* Provided information
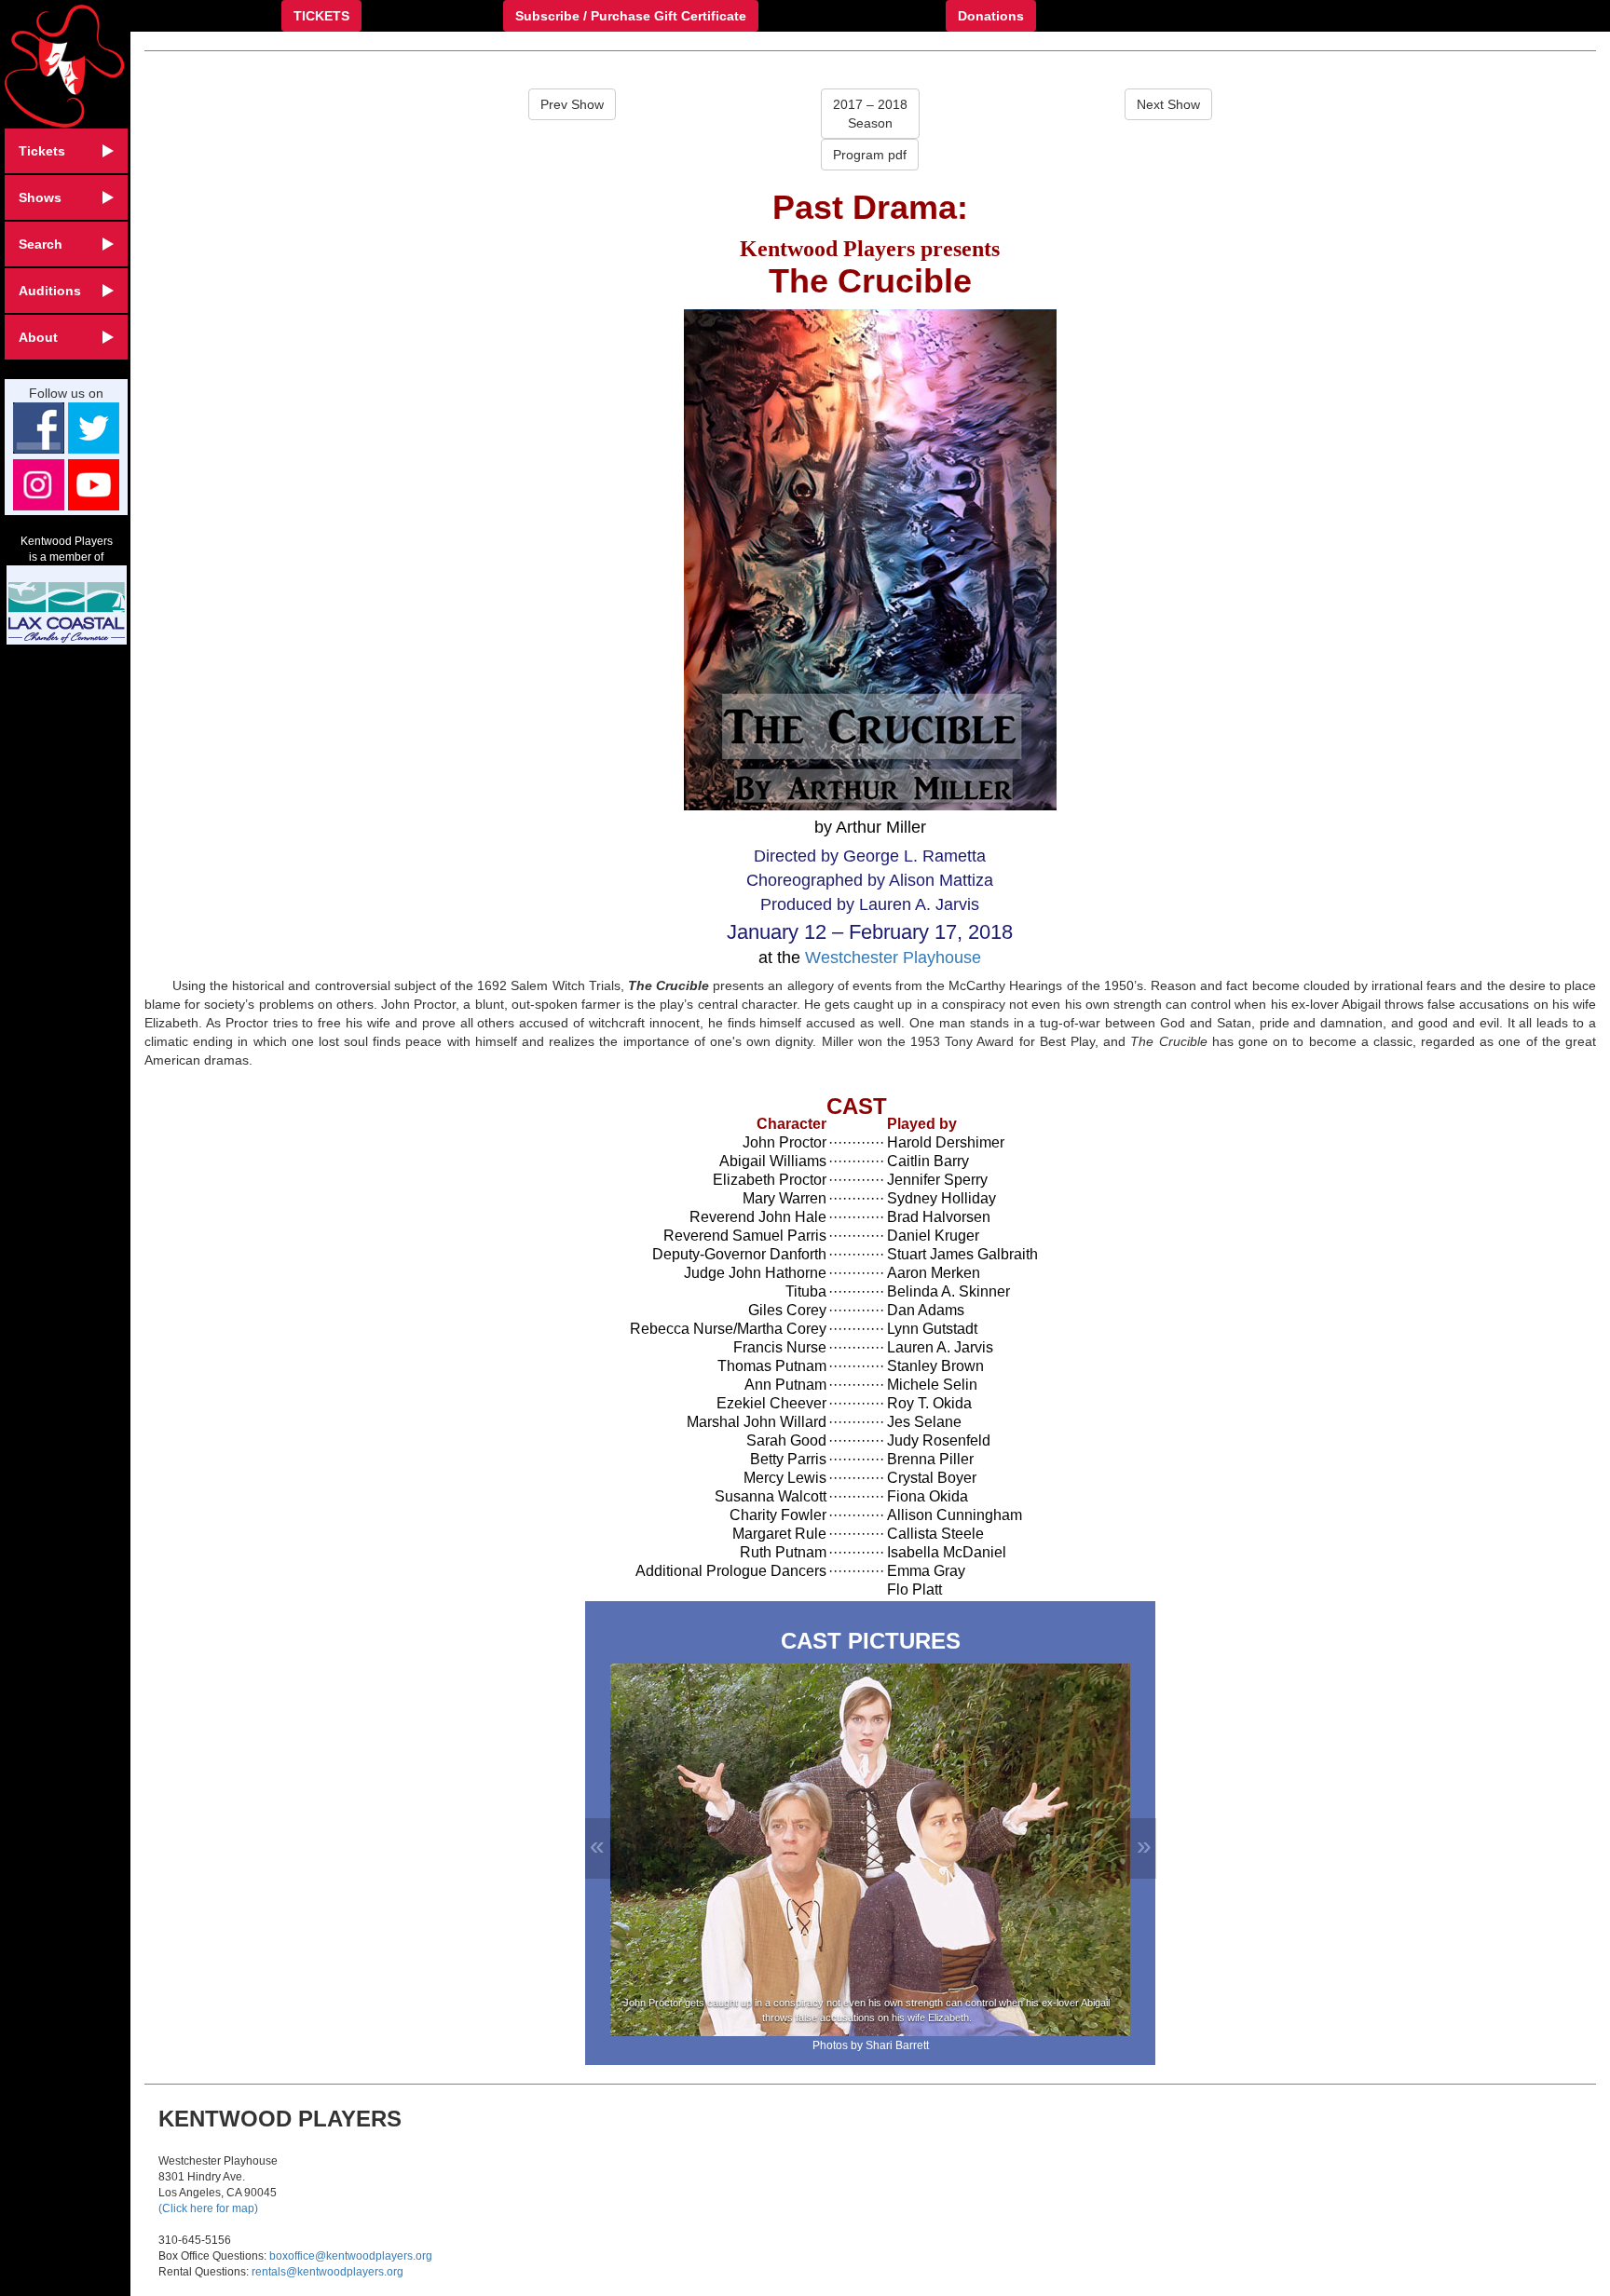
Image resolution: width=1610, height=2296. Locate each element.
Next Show (1168, 104)
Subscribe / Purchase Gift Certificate (630, 15)
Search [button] (40, 244)
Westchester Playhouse (893, 957)
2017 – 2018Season (870, 113)
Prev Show (572, 104)
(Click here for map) (208, 2208)
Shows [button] (40, 197)
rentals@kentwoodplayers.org (327, 2271)
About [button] (38, 337)
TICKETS (321, 15)
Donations (991, 15)
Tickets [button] (42, 150)
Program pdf (870, 154)
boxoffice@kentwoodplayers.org (350, 2255)
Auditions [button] (50, 290)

* Problem statement
Exactly reproduce the lines that run from the line with "Westchester Playhouse (893, 957)" through the last line of the records, inclusive.

* Solution to this problem
Westchester Playhouse (893, 957)
2017 – 2018Season (870, 113)
Prev Show (572, 104)
(Click here for map) (208, 2208)
Shows [button] (40, 197)
rentals@kentwoodplayers.org (327, 2271)
About [button] (38, 337)
TICKETS (321, 15)
Donations (991, 15)
Tickets [button] (42, 150)
Program pdf (870, 154)
boxoffice@kentwoodplayers.org (350, 2255)
Auditions [button] (50, 290)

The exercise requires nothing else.